> **Set problem**:
Tally the lines of the listing below that contain the string "Toggle", counting only matches with the same capitalization. How many are there? Give the number alone.
※
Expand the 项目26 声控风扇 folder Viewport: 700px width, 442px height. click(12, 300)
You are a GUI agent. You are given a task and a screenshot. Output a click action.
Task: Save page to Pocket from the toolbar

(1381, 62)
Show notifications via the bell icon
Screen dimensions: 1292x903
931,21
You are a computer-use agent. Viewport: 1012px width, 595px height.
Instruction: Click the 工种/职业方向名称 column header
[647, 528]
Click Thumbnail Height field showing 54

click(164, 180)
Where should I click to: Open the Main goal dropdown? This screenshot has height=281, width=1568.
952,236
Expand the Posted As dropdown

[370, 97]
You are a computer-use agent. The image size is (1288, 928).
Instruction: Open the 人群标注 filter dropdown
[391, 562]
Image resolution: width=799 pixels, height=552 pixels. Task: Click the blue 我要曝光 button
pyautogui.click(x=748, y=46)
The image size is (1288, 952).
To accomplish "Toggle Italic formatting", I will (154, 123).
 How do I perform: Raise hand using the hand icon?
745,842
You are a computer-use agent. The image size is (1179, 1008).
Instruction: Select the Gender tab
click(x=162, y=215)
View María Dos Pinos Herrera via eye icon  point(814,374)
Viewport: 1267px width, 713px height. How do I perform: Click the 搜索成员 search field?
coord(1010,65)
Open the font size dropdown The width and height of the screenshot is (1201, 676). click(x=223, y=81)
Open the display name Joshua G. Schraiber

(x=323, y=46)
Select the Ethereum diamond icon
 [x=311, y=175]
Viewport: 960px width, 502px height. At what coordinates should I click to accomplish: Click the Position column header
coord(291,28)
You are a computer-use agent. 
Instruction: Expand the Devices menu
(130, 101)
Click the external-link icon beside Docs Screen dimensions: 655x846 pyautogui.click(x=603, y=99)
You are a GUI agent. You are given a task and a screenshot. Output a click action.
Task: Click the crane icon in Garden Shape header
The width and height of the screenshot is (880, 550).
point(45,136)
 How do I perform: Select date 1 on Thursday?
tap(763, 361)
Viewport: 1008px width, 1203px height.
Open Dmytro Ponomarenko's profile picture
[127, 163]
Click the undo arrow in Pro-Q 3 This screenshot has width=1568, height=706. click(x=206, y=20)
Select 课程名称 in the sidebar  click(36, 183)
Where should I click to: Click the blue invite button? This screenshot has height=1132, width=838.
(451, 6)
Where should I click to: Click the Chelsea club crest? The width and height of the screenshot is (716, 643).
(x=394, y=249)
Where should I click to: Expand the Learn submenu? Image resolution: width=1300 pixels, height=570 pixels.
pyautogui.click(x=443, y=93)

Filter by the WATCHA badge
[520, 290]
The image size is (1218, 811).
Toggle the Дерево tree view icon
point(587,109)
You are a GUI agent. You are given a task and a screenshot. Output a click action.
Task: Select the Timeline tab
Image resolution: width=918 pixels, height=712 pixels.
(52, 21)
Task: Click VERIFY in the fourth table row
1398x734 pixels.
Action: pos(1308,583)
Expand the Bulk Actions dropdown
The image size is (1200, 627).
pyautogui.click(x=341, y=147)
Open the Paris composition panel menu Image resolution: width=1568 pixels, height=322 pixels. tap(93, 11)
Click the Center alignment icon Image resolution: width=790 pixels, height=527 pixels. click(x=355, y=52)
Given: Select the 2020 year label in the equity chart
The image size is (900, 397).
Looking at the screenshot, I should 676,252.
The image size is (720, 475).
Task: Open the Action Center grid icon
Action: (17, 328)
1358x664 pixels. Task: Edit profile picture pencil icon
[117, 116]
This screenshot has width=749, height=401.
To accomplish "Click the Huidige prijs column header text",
※
> **Solution to the problem**:
2